Bitcoin’s widening gap versus tech stocks is raising fresh concerns as AI-related spending continues to accelerate, according to Quinn Thompson.
Quinn Thompson, CIO at Lekker Capital, says Bitcoin is still showing warning signals, and his fund remains bearish on crypto heading into the summer.
He cites a combination of structural pressures weighing on the market, including ongoing issues around digital asset treasury (DAT) strategies, uncertainty surrounding Strategy’s STRC preferred stock, and lingering concerns that future quantum computing advances could threaten Bitcoin’s security model.
These headwinds, combined with weaker liquidity conditions and persistent selling pressure, have helped drive one of the largest divergences in recent years between Bitcoin and technology equities, with crypto underperforming despite continued strength in the tech sector.
Thompson also warns that broader markets could face added pressure from a potential surge in high-profile IPOs—including SpaceX, Anthropic, and OpenAI—which could draw significant capital away from existing assets and tighten liquidity.
He points to the relative underperformance of the Magnificent Seven versus the broader Nasdaq as an important signal.
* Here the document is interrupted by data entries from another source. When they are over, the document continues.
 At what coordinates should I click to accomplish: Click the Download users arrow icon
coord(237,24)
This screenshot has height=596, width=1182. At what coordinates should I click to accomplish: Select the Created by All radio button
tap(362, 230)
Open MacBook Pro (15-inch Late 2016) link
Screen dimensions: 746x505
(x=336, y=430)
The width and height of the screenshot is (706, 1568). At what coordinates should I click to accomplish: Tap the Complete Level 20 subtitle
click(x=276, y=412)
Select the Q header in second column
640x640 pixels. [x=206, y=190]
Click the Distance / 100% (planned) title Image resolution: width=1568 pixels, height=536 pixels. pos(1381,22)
In strong bull markets, leadership typically comes from the largest names, but he notes that recent gains have been driven more by semiconductor and AI supply-chain firms than by the hyperscalers that initially led the rally.
According to Thompson, these hyperscalers are increasingly constrained by heavy AI-related capital spending, which is pressuring free cash flow, raising debt levels, and limiting share buybacks.
At the same time, scaling back spending could weaken the semiconductor and AI infrastructure trade that has supported much of the broader tech ecosystem.
He concludes that rising IPO supply will compete more directly for investor capital and attention, creating a difficult environment ahead for both AI leaders and the broader market.